- Sport: Handball
- Other sports: Beach handball;
- Official website: cahbonline.info

History
- Year of formation: 15 January 1973; 53 years ago Lagos, Nigeria

Demographics
- Membership size: 53 Members (52 full, 1 non-active)
- International federation: International Handball Federation (IHF)
- IHF member since: 1973
- Other affiliation(s): Association of African Sports Confederations;

Governance
- President: Mansourou Aremou
- Vice-President: Medhat El-Beltagy;

Secretariat
- Address: 08 BP 1518 Abidjan;
- Country: Côte d'Ivoire
- Secretary General: Charles Omboumahou
- Official Language(s): English & French
- Number of staff: 14

Finance
- Sponsors: Hummel Qatar Airways

= African Handball Confederation =

Sport controlling body

The African Handball Confederation (acronym CAHB, referring to Confédération Africaine de Handball) is the administrative and controlling body for African team handball. Founded on 15 January 1973 after the 2nd All-Africa Games in Lagos (Nigeria), it represents the national handball associations of Africa under the supervision of the International Handball Federation (IHF).

The CAHB headquarters is located in Abidjan, Ivory Coast. Its current president is Dr. Mansourou Aremou from Benin. The motto of the organisation is "Let's build African Handball together."

==History==
The African Handball Confederation was the first such continental confederation and is tied to 53 national federations. It is also the continental confederation with the highest number of members within the IHF.

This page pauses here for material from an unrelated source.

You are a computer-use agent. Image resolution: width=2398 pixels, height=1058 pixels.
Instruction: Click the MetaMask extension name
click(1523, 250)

The founding congress took place on January 15, 1973, in Lagos, Nigeria, during the 2nd All-Africa Games. It was attended by Alberto de San Roman (Spain), the vice-president of the International Handball Federation. The committee, which had done all the preparation work, was awarded with executive functions within the confederation. Dr. Salem Nabil became president, and Babacar Fall became secretary general.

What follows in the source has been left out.